Dies scheint nun auch die französische Regierung erkannt zu haben: Präsident Emmanuel Macron will noch am Abend gemeinsam mit den Spitzen des Parlaments an der Pariser Holocaust-Gedenkstätte zusammentreffen. Unter dem Motto "Es reicht" ("Ça suffit!") sind im Anschluss in Paris und anderen Städten Kundgebungen gegen Antisemitismus geplant.
Antisemitismus nimmt in ganz Europa zu
Denn mitterweile vergeht kaum eine Woche in Frankreich ohne antisemitische Übergriffe: Anfang Februar wurden mehrere Plakate mit Bildern der beliebten Politikerin Simone Veil, einer weiteren Holocaust-Überlebenden, mit Hakenkreuzen beschmiert.
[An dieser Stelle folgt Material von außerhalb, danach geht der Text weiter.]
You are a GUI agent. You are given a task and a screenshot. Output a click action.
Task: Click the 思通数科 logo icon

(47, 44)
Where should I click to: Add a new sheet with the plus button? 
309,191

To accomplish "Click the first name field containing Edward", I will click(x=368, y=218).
Veil war bereits 2017 verstorben. In der Nacht zu Dienstag beschmierten im elsässischen Quatzenheim Unbekannte mehr als 80 jüdische Grabsteine mit Hakenkreuzen. In diesem Monat sprayten Randalierer das Wort "Juden" auf das Schaufenster einer jüdischen Bäckerei in Paris, andere zerstörten Bäume an der Gedenkstätte für Ilan Halimi.
Am vergangenen Mittwoch wurden im Rahmen einer kleinen Zeremonie an selber Stelle in Sainte-Geneviève-des-Bois neue Bäume gepflanzt. Doch viele Anwesende glauben nicht, dass der Schaden so einfach zu reparieren ist. "Wir versuchen, die Gewalt kleinzureden", kritisiert der Anwohner Jean-Luc Mazet. "Aber das stachelt die Täter nur noch mehr an."
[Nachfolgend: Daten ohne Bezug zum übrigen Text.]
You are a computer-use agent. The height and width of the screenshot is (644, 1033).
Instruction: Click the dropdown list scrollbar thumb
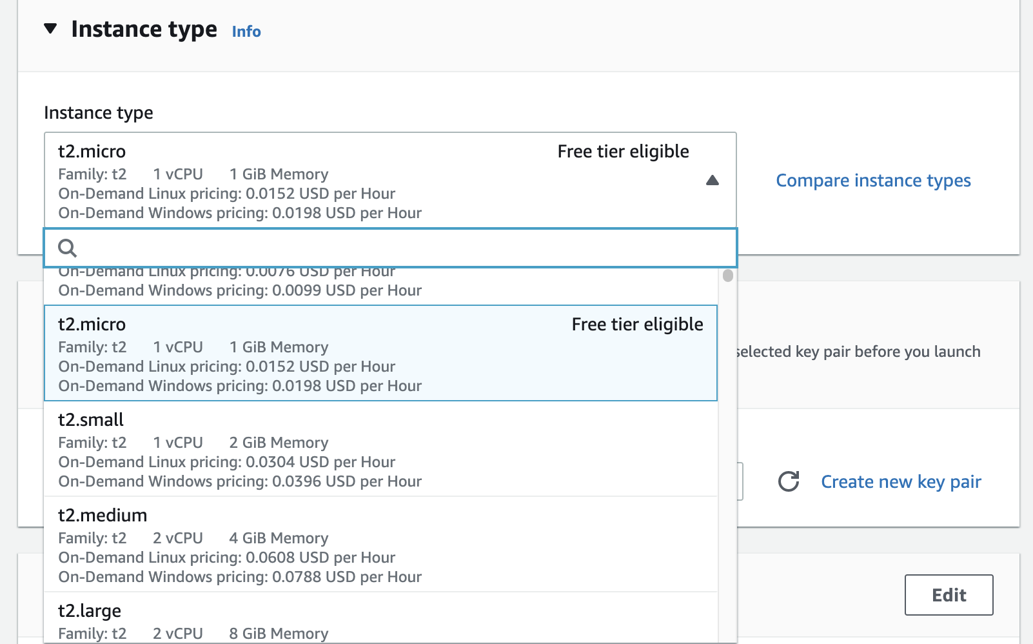(727, 276)
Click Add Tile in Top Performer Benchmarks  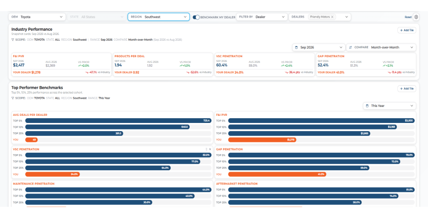point(407,89)
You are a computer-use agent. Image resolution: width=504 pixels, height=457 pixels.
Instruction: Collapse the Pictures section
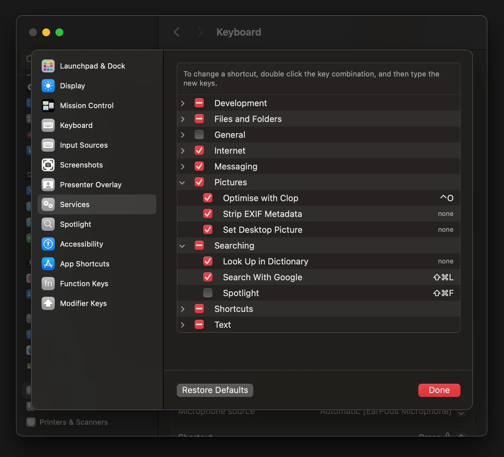click(182, 182)
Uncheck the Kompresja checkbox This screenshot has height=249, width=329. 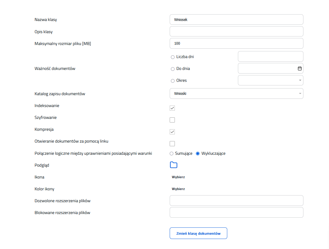[172, 132]
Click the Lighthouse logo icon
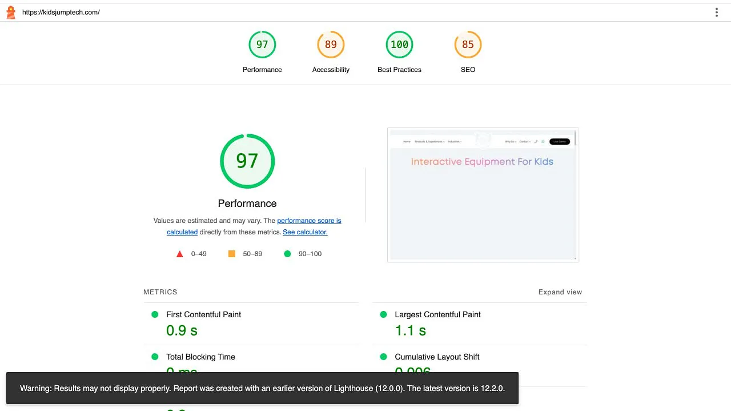 [10, 11]
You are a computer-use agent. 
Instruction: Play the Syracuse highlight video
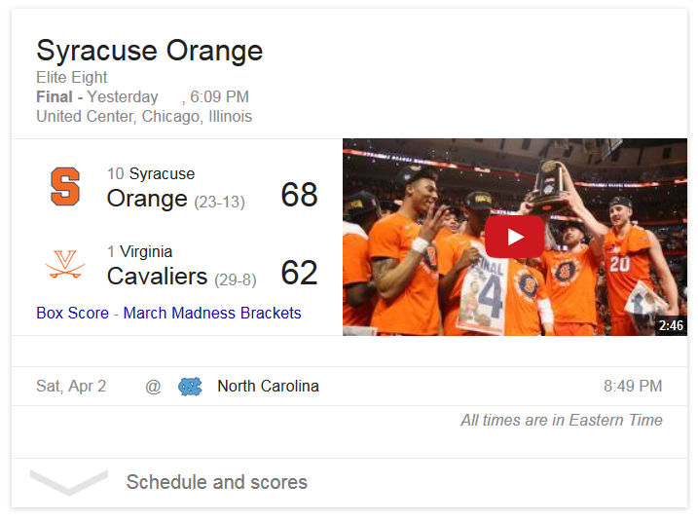pos(514,237)
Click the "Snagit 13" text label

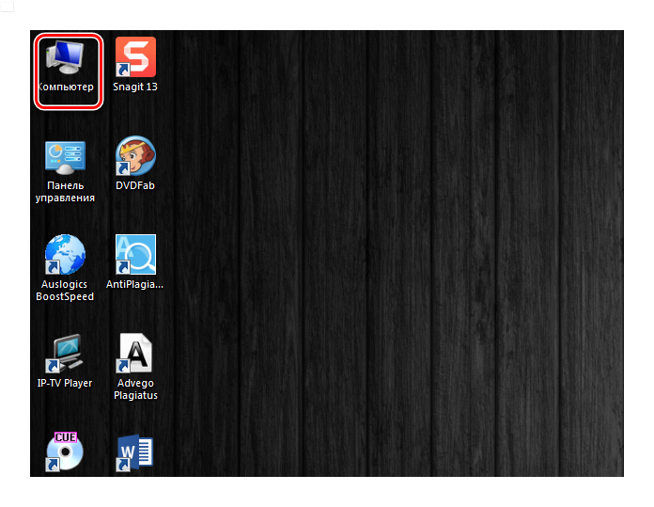pos(135,87)
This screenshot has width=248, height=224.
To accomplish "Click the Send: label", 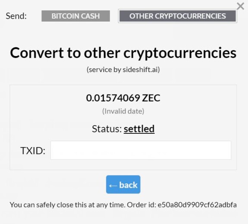I will [16, 16].
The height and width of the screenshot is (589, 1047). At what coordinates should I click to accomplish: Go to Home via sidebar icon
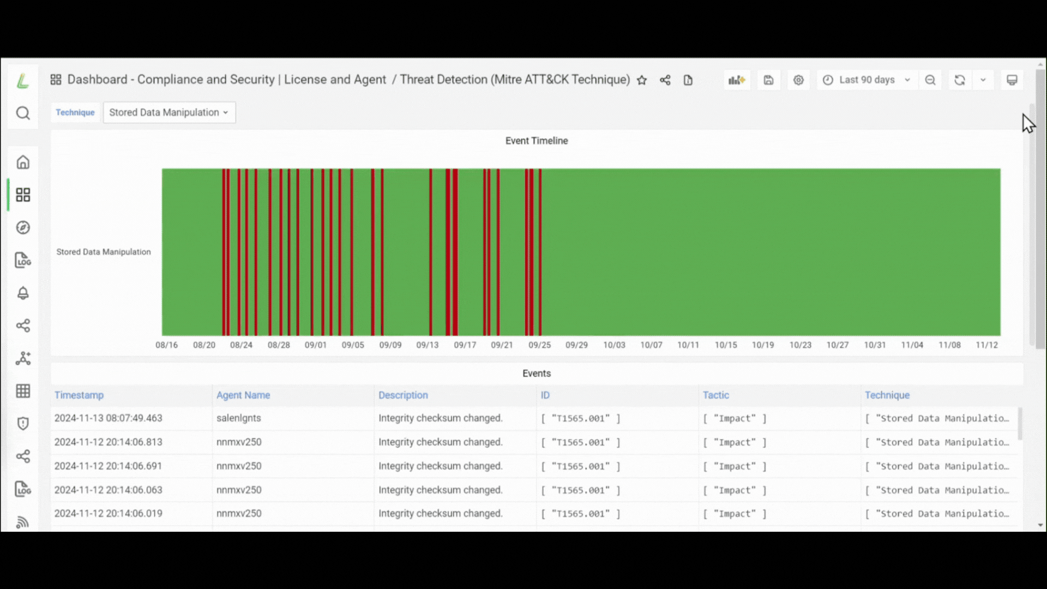click(23, 162)
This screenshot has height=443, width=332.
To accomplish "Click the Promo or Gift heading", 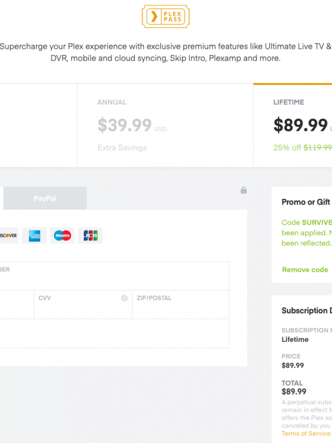I will pyautogui.click(x=306, y=202).
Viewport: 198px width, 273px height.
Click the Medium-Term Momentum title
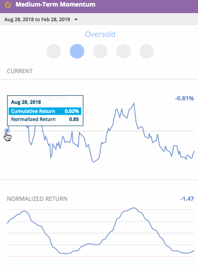(56, 5)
Frankreich ist nicht das einzige europäische Land, das einen Anstieg antisemitischer Gewalttaten verzeichnet. Auch in Großbritannien und Deutschland steigen die Zahlen rasant an. Im Dezember 2018 kam eine Studie im Auftrag der EU zu dem Ergebnis, dass hunderte von Juden 2018 in einem Dutzend EU-Mitgliedstaaten Opfer verbaler oder physischer Angriffe geworden sind. Eine CNN-Studie kam zu dem Ergebnis, dass alte Ressentiments und Vorurteile – etwa, dass "Juden zu viel Einfluss auf Medien, Finanzmärkte und die Politik" hätten – in Europa noch immer weit verbreitet seien.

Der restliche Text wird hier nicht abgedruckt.